Record basics
- Album name: 461 Ocean Boulevard
- Artist name: Eric Clapton
- Year: 1974
- Number of discs: one
- Label: RSO Records
- Collection: Essex
- Distinguishing characteristics: clipped top right corner
- Buy it on Amazon: $32.47
My review
Level of familiarity before listening
I don’t know if I’ve ever listened to this record before, but I don’t think I have. It’s the first Eric Clapton solo record that I’m reviewing, but he has also been on:
- Fresh Cream (1967): 5/5
- Disraeli Gears (1967): 5/5
- An Anthology of British Blues (1968): 5/5
- An Anthology of British Blues, Volume 2 (1968): 5/5
- Blind Faith (1969): 4/5
- On Tour with Eric Clapton by Delaney & Bonnie (1970): 5/5
- The Concert For Bangla Desh (1971): 3/5
What I expected
I want to believe that this is going to rock, but I recognize that it’s beach-themed and also represents the time in Clapton’s life when he was covering Bob Marley, so I don’t think I can expect very much.
What it was actually like
Some of these songs were very much in the style of Eric Clapton up to around 1970. Motherless Children, for example, was a blues classic that absolutely rocked, starting with a powerful electric guitar that proceeded for a while before any vocals. When the singing did commence, it wasn’t that good, but I loved the rapid drumming with a bit of organ in the background, and felt that Clapton turned it into an awesome rock song with a fantastic riff.

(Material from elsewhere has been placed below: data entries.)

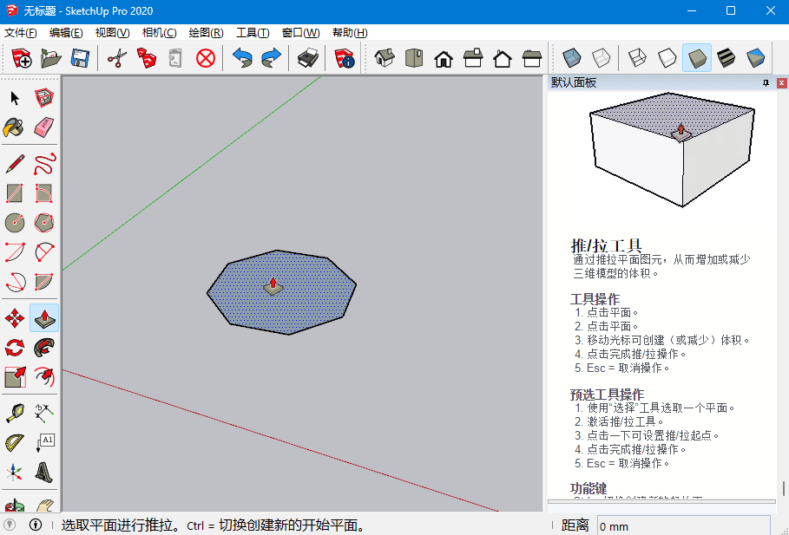Choose the Move tool
The height and width of the screenshot is (535, 789).
pyautogui.click(x=15, y=318)
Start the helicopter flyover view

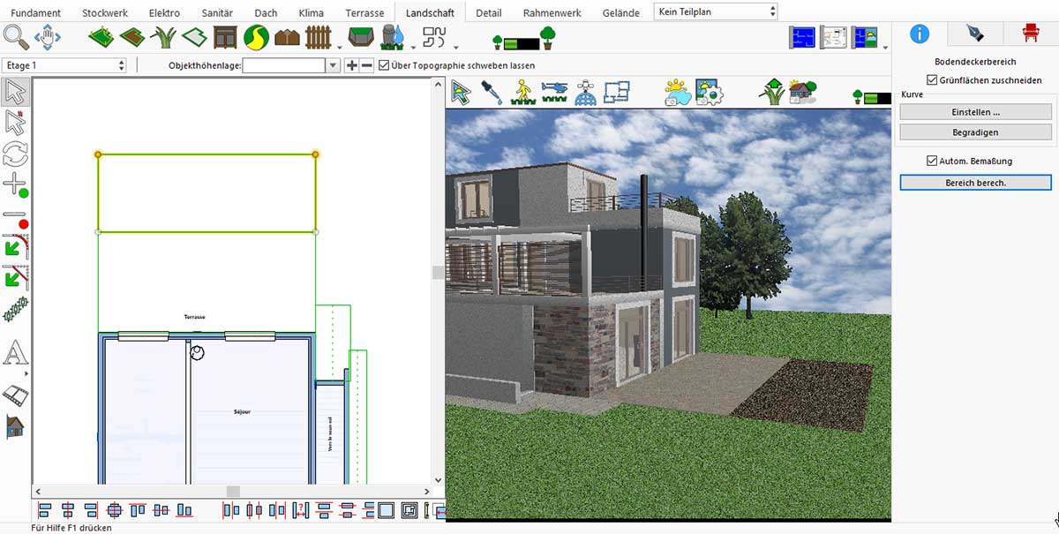coord(553,92)
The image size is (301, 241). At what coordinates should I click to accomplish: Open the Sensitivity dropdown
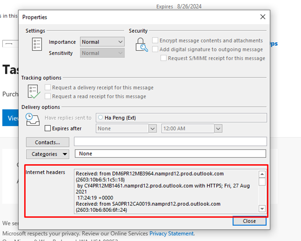tap(102, 53)
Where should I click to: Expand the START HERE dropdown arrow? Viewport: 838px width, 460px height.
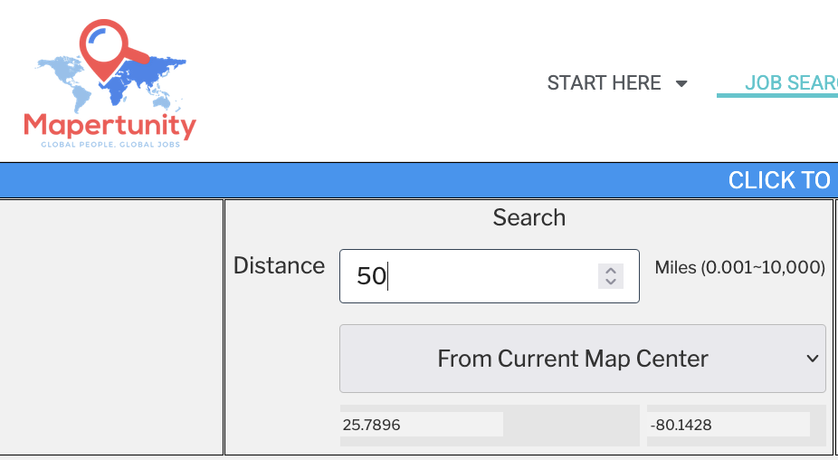click(681, 84)
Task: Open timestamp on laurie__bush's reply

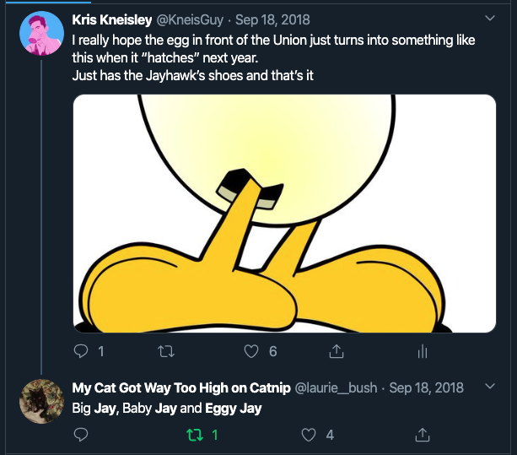Action: click(x=427, y=387)
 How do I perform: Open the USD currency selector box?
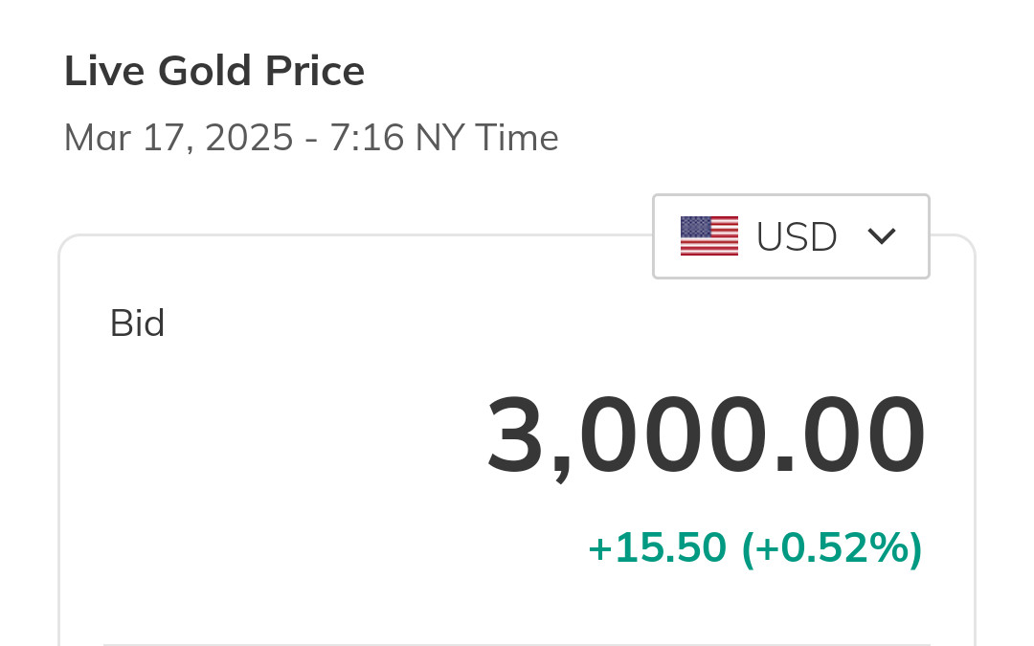point(791,236)
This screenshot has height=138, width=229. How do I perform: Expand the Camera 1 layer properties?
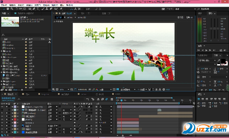tap(12, 122)
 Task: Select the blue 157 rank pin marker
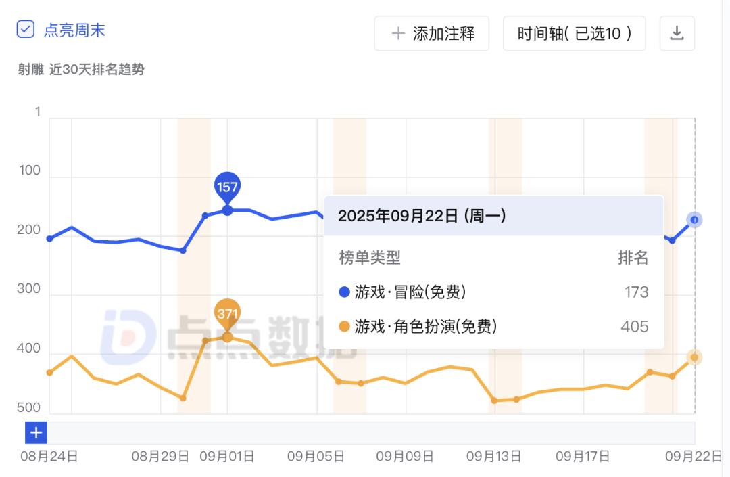pyautogui.click(x=227, y=187)
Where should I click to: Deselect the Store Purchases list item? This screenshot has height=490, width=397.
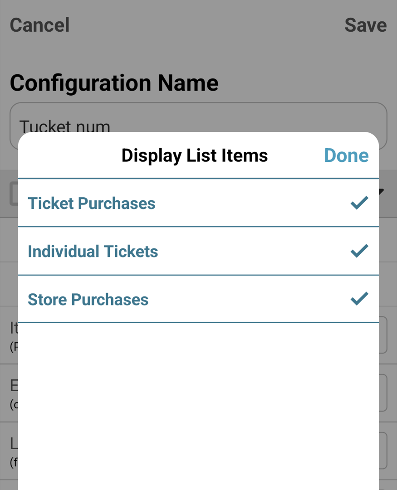[x=198, y=299]
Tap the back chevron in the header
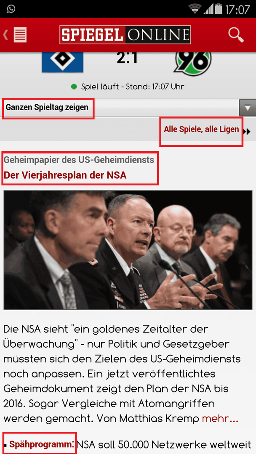Screen dimensions: 256x454 tap(5, 35)
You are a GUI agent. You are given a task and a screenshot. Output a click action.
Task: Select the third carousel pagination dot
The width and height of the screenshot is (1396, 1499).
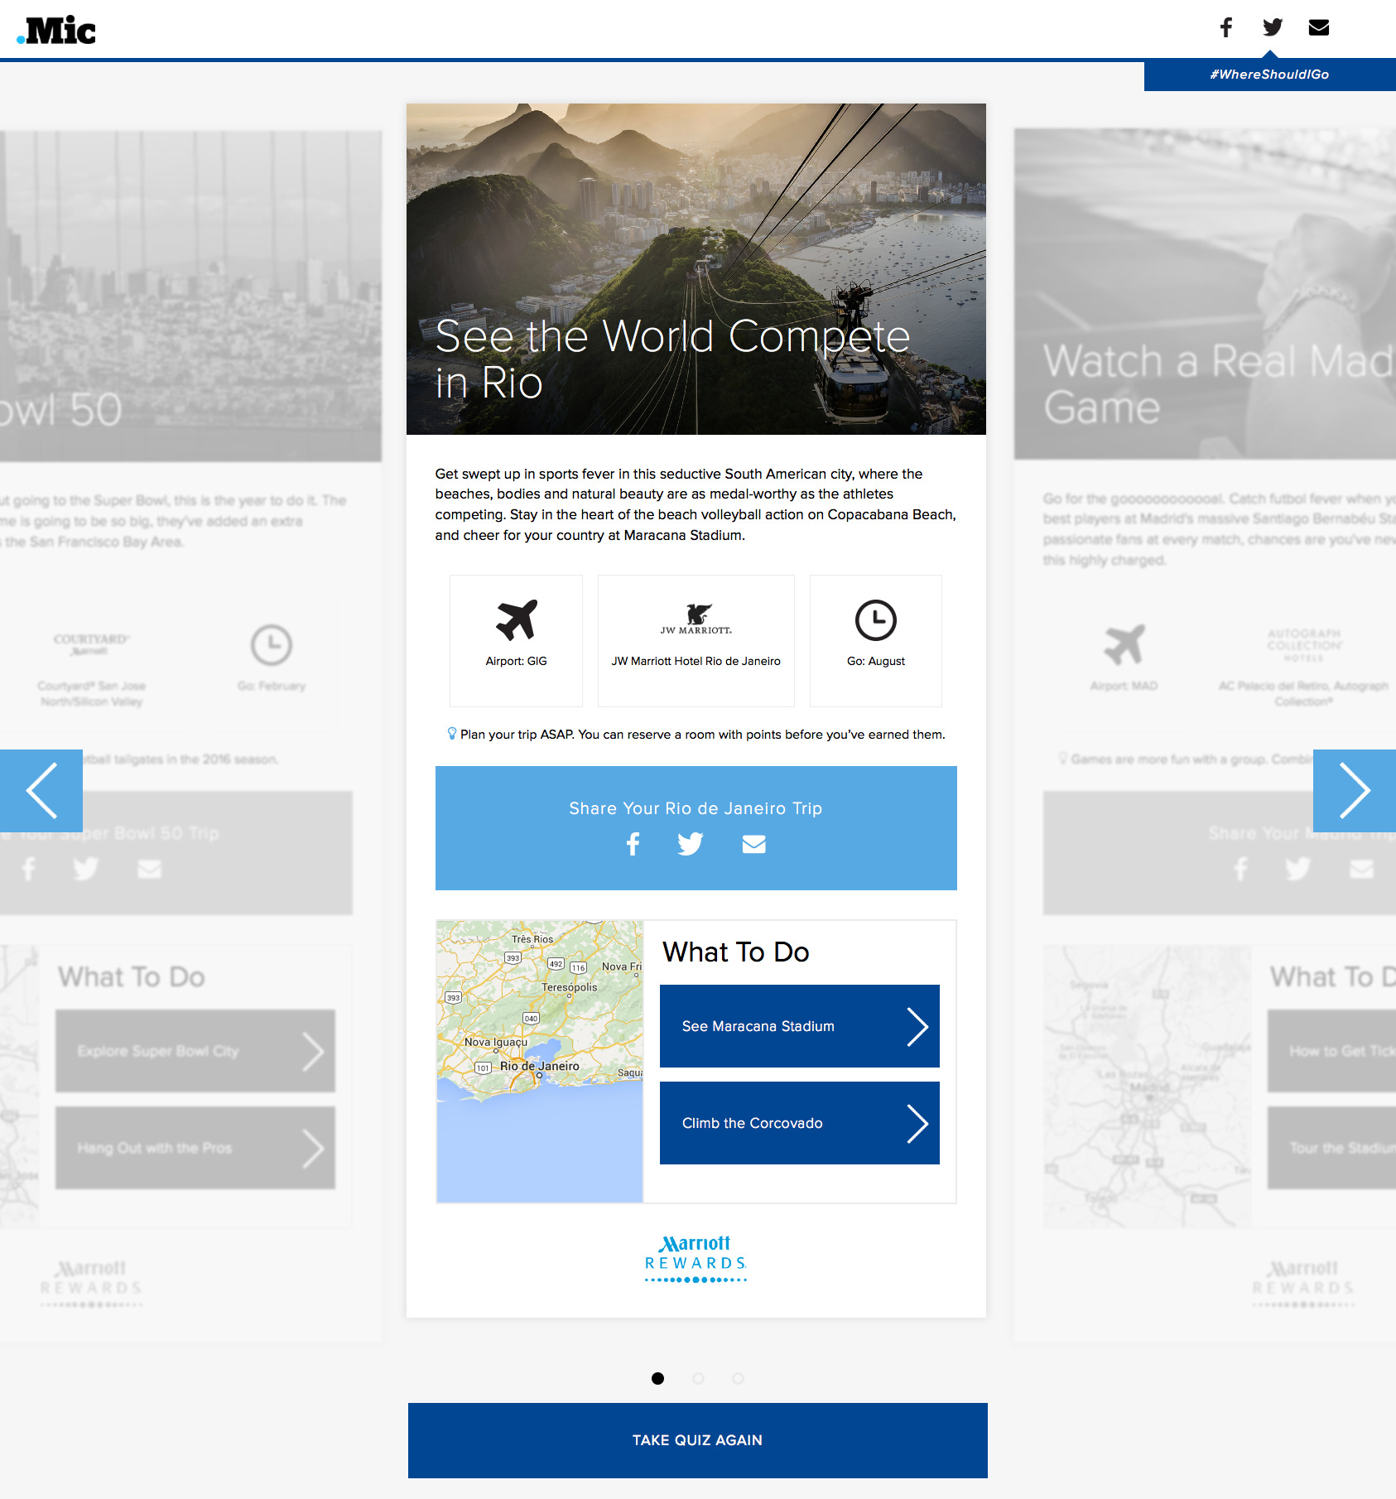click(738, 1378)
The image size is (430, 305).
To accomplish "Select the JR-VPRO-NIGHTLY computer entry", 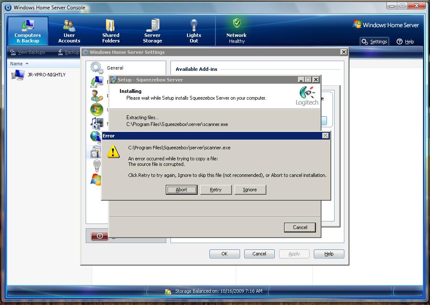I will click(46, 75).
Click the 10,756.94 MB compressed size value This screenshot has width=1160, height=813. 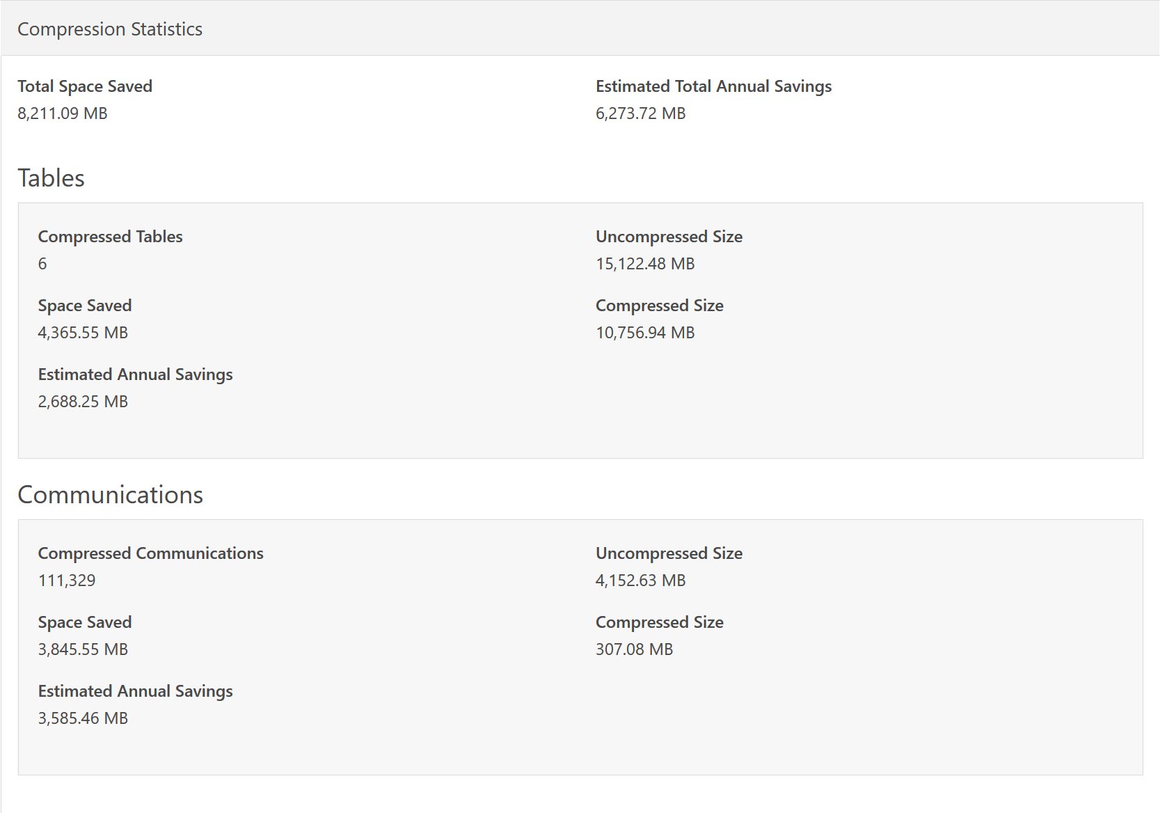(x=645, y=333)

Mainline Florida was another electric blues song that was great, but with bad singing, and his electric version of the classic blues song I Can’t Hold Out was quite good, but the Son Seals version blew it out of the water.
Then there were several songs of filler crap: the easy listening Give Me Strength, and Please Be with Me, a boring folk rock that might have been good if he had played it three times faster.
Of the three reggae-type songs, Get Ready was the worst because it really didn’t want to be a reggae song at all, and had to be squeezed into that format. Willie and the Hand Jive was a little bit better, because there was so much for Clapton to do musically with its Bo Diddley beat, but the vocals were absysmal (the New Riders of the Purple Sage version was far superior, and as I wrote then, “Eric Clapton should have just copied what NRPS did”).
And while of course I Shot the Sheriff is a rather silly song in the first place, as starting material it gave Clapton the biggest opportunity for success, which worked out well, as he did make it into the best reggae song on the record – but it was also clear that it had the most attention in the studio, as all of its elements were much better produced.
His cover of Robert Johnson’s Steady Rollin’ Man sounded very funk to me and I thought it was great, and on this record of strange songs and strange combinations of songs, perhaps the strangest altogether was Let It Grow. I had a hard time placing it musically because it was rock, and not blues or reggae, and did have electric guitar, and reminded me a bit of… I wasn’t sure what… but could it have been Pearls Before Swine?